The dates for making estimated payments are as follows:
1- First payment on April 15, 2019 (which coincides with filing your 2018 tax return)
2- Second payment on June 17, 2019
3- Third payment on September 16, 2019
4- Fourth payment on January 15, 2020
But you do not need to make a payment in January 2020 if you file your 2019 tax return by January 31, 2020.
These payments are made in four equal installments, but you can make more than four payments, if the amount you pay during a payment period is at least equal to or greater than the amount required to be paid by the due date for that period.
What’s New in 2019:
When making your estimated payments, Ghada Burton says to consider what is new for 2019 and the impact of the Tax Cuts & Jobs Act which was signed into law in December 2017.
1- Standard deductions increased in 2019 for all filers. This is helpful if you do not itemize deductions. Here are the new amounts (assuming you are not claimed as a dependent by another person):
a- Married filing jointly of qualifying widow(er) $24,400
b- Head of Household $18,350
c- Single or Married filing separately $12,200
Your standard deductions will increase by additional amounts if at the end of 2019 you are:
a- Unmarried and are 65 years or blind $1,650
b- 65 years or older and blind $3,300
Married (filing jointly or separately) or a widow(er):
c- 65 or older or blind $1,300
d- 65 or older and blind $2,600
e- Both spouses 65 or older $2,600
f- Both spouses 65 or older and blind $5,200
Social Security Tax- The maximum earned income in 2019 subject to social security tax is $132,900.

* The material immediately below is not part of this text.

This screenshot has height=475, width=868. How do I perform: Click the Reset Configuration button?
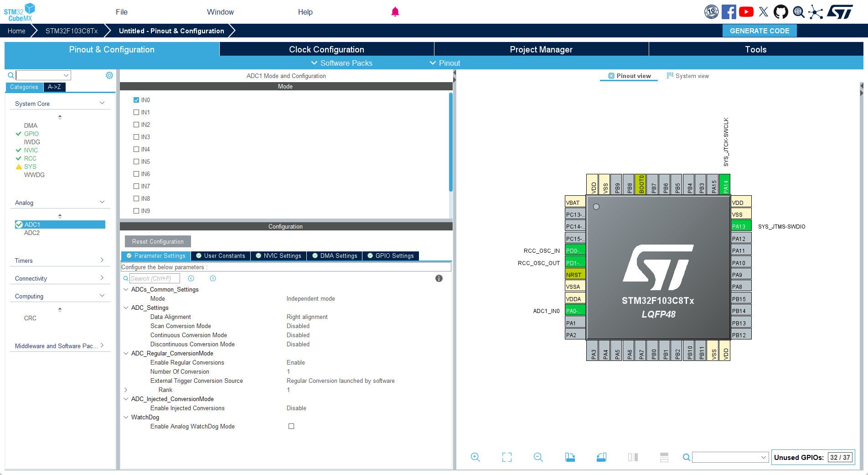click(158, 241)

Adoption Credits: Maximum adoption credits for employer-provided adoption benefits increased in 2019 to $14,080. Ghada Burton says this credit is available if your modified adjusted gross income is less than $251,160.
How to Make Payments:
Make your payment by check and mail to the IRS with your payment voucher. Remember that your payment must be post-marked on the due date to be considered made timely. Ghada Burton says for the second payment, ensure your payment is stamped by the post office no later than June 17, 2019.
Online Payments can be made as well; Ghada Burton says to go to IRS.gov/Payments, where electronic payments are accepted through direct pay, credit cards (a convenience fee is applied) or electronic fund withdrawals (EFW).
For added convenience, download the IRS2GO app and make payment from your phone.